> _AIM OF THE EXERCISE_
Below this line is a set of entries; quote exactly the lines from the line that contains "Click the M1 motorway shield near Rotherham" to the line that contains "1307x924 pixels.", both lines included.

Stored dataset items
========================================
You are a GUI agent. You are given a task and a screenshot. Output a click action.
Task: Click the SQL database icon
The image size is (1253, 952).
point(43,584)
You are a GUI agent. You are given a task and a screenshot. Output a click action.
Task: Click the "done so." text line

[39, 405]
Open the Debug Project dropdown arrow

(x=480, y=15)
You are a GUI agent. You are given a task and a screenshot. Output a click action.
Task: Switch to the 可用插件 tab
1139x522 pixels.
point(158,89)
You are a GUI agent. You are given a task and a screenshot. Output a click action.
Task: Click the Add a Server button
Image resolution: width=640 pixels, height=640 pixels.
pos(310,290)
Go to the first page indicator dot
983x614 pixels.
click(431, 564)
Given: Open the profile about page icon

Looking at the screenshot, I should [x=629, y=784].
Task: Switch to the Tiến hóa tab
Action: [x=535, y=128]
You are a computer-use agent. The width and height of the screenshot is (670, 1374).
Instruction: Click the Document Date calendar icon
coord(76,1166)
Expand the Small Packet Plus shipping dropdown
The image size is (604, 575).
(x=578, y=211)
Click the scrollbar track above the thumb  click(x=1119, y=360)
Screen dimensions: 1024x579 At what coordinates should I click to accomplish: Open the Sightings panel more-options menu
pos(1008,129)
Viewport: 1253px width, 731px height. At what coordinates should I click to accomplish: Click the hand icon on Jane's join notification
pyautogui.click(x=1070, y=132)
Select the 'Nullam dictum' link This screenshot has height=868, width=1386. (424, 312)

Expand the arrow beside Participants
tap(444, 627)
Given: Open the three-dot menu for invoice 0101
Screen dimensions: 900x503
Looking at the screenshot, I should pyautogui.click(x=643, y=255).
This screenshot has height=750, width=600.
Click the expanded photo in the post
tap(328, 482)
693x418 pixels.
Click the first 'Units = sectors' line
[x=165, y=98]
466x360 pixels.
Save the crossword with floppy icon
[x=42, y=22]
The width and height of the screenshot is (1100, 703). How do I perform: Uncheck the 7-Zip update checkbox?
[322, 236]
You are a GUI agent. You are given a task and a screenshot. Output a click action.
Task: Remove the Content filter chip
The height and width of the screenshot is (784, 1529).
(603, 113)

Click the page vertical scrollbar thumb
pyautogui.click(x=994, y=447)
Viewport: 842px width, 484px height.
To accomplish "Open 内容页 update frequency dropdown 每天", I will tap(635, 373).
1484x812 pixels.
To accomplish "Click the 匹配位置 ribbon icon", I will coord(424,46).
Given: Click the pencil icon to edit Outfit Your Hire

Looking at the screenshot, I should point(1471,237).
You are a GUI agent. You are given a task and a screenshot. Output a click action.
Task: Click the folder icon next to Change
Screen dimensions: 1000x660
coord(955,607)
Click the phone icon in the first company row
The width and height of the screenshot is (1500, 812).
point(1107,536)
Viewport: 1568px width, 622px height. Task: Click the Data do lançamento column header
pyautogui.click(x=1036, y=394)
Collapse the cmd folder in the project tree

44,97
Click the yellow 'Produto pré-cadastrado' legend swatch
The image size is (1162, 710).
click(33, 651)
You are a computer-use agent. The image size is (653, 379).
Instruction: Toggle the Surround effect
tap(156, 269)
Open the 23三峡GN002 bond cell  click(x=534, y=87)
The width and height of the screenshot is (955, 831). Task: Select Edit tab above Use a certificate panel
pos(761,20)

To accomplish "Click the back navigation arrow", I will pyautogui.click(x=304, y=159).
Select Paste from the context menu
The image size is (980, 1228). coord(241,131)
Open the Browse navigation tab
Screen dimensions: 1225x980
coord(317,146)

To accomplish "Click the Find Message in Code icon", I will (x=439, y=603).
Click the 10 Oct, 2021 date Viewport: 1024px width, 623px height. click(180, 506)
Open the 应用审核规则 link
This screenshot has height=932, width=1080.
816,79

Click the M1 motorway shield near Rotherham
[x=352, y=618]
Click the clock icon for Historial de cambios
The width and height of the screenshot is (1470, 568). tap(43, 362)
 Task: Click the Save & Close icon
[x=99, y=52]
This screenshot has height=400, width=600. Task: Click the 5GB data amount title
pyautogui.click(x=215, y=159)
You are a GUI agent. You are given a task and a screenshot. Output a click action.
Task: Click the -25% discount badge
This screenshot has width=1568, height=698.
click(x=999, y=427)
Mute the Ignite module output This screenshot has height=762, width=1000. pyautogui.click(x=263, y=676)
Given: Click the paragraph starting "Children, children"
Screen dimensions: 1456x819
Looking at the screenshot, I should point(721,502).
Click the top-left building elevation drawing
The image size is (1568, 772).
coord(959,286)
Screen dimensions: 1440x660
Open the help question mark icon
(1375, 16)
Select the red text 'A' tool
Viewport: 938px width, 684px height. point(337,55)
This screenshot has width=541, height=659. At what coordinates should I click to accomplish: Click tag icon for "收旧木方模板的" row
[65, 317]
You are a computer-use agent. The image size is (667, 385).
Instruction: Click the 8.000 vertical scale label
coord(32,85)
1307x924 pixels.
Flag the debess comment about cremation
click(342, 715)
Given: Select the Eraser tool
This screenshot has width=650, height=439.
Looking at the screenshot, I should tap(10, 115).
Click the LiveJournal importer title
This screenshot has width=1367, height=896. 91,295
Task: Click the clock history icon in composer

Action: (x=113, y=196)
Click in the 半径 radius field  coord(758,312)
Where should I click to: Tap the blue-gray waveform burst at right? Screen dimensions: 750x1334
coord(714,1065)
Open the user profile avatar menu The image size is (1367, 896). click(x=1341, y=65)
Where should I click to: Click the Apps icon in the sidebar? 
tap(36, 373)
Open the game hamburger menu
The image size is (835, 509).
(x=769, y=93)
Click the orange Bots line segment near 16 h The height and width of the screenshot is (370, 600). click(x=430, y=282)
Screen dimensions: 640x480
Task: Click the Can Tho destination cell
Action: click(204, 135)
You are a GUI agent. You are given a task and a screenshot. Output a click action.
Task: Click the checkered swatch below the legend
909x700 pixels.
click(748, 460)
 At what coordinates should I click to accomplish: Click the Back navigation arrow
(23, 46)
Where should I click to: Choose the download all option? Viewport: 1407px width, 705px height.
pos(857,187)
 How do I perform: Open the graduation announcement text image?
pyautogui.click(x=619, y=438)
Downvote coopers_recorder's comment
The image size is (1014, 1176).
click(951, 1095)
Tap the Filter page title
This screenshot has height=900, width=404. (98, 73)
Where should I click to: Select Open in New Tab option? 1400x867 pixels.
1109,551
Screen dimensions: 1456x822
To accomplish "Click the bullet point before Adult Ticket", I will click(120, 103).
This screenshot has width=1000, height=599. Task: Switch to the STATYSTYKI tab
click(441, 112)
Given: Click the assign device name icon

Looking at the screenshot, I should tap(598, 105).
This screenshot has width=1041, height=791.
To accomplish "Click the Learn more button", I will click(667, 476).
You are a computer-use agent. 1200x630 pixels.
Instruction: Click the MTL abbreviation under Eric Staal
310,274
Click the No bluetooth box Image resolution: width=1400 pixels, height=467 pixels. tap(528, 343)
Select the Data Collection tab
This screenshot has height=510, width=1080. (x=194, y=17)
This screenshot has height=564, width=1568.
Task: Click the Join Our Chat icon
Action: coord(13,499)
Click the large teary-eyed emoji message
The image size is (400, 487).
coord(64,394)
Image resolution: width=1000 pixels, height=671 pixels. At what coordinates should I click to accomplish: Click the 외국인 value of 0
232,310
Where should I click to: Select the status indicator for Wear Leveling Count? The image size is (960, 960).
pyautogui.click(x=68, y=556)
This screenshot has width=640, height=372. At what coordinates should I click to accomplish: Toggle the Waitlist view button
========================================
> _WRITTEN ANSWER_
Click the M1 motorway shield near Rotherham
[x=352, y=618]
Click the clock icon for Historial de cambios
The width and height of the screenshot is (1470, 568). tap(43, 362)
 Task: Click the Save & Close icon
[x=99, y=52]
This screenshot has height=400, width=600. Task: Click the 5GB data amount title
pyautogui.click(x=215, y=159)
You are a GUI agent. You are given a task and a screenshot. Output a click action.
Task: Click the -25% discount badge
This screenshot has width=1568, height=698.
click(x=999, y=427)
Mute the Ignite module output This screenshot has height=762, width=1000. pyautogui.click(x=263, y=676)
Given: Click the paragraph starting "Children, children"
Screen dimensions: 1456x819
Looking at the screenshot, I should point(721,502).
Click the top-left building elevation drawing
The image size is (1568, 772).
coord(959,286)
Screen dimensions: 1440x660
Open the help question mark icon
(1375, 16)
Select the red text 'A' tool
Viewport: 938px width, 684px height. point(337,55)
This screenshot has width=541, height=659. At what coordinates should I click to accomplish: Click tag icon for "收旧木方模板的" row
[65, 317]
You are a computer-use agent. The image size is (667, 385).
Instruction: Click the 8.000 vertical scale label
coord(32,85)
1307x924 pixels.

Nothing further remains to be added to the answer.